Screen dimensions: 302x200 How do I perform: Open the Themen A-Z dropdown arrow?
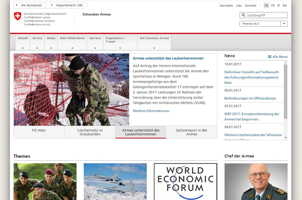(284, 24)
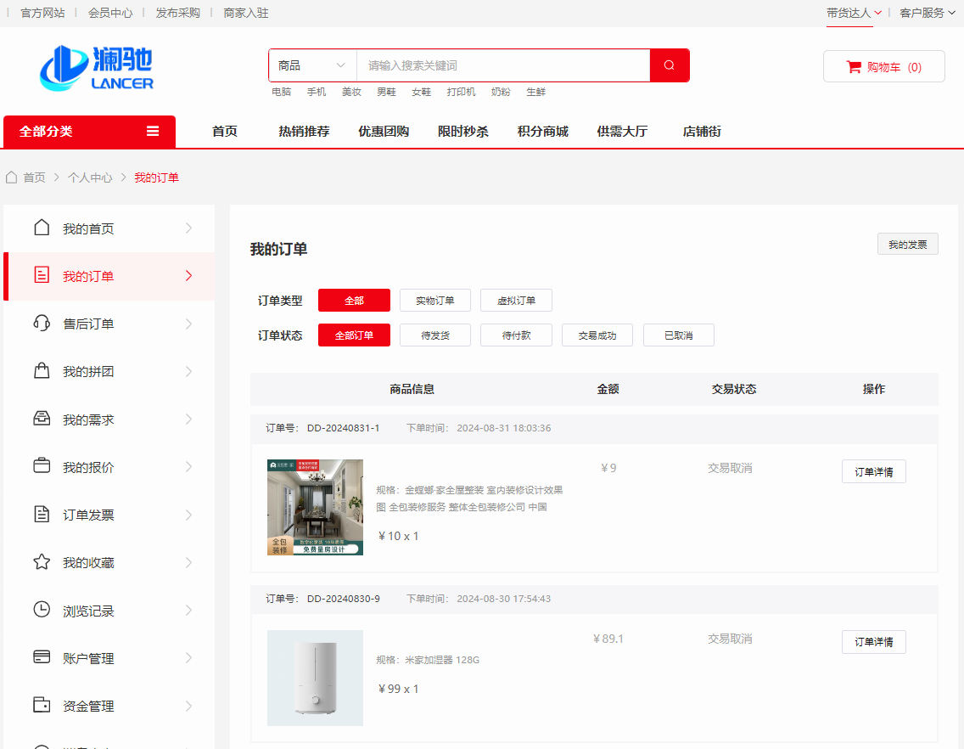Select 实物订单 order type filter
This screenshot has height=749, width=964.
[434, 301]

##########

PROBLEM -
The material above must be set down word for word, with no picture carried over.

RESPONSE FOR THIS EXERCISE -
Screen dimensions: 302x200 How do I perform: Open the Themen A-Z dropdown arrow?
(284, 24)
Select 实物订单 order type filter
This screenshot has height=749, width=964.
[434, 301]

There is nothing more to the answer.